I primi giorni di luglio 2021, subito dopo lo sblocco dei licenziamenti previsto dal governo Draghi, è toccato invece alla Gianetti Ruote di Ceriano Laghetto, in provincia di Monza. Anche qui, la crisi non era attesa, sebbene una vera politica strategica mancasse da un po’. L’ultima proposta  è la cassa integrazione per 13 settimane e gli ammortizzatori sociali per i 152 lavoratori, per poi pensare ad un progetto di reindustrializzazione. Così anche il gruppo Elica a Fabriano, che ad aprile ha annunciato 400 esuberi (il 70% dei lavoratori di fabbrica) per il sito a Cerreto D’Esi in provincia di Ancona. Lascerebbe l’Italia: direzione Polonia. Nello stesso Paese, negli ultimi giorni è la notizia di trasferimento della Riello in Abruzzo, in provincia di Pescara, di proprietà Carrier.

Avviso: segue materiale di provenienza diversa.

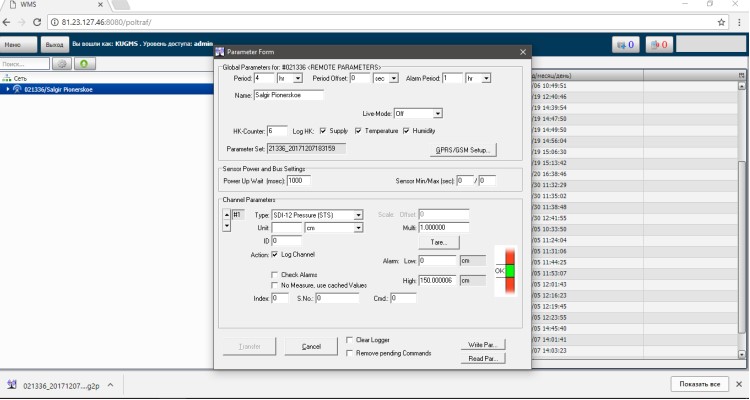Screen dimensions: 750x400
Task: Open the Меню menu button
Action: tap(18, 44)

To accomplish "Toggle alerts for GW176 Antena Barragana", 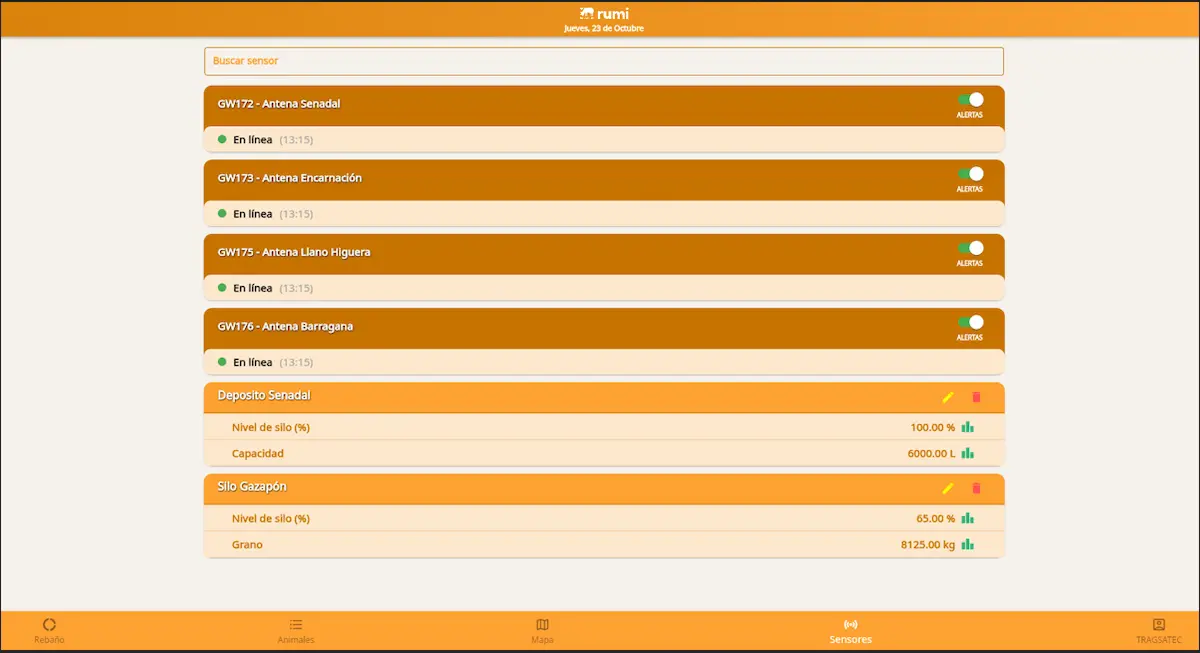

Storia simile l’ha vissuta, in Toscana, la Bekaert, ex-Pirelli a Figline Valdarno: 60 anni di attività e tre di lotte, ha chiuso la scorsa primavera con le ultime lettere di licenziamento per un centinaio di lavoratori, più di 300 le famiglie che non hanno potuto accedere agli ammortizzatori sociali, la produzione ora è in Romania. Siamo anche al nono anno di ammortizzatori sociali per i lavoratori dell’Alcoa, nel Sulcis in Sardegna: dopo dieci anni di battaglie, in attesa di un nuovo progetto industriale che partirà nel 2022, più di 600 operai dovrebbero ritrovare lavoro.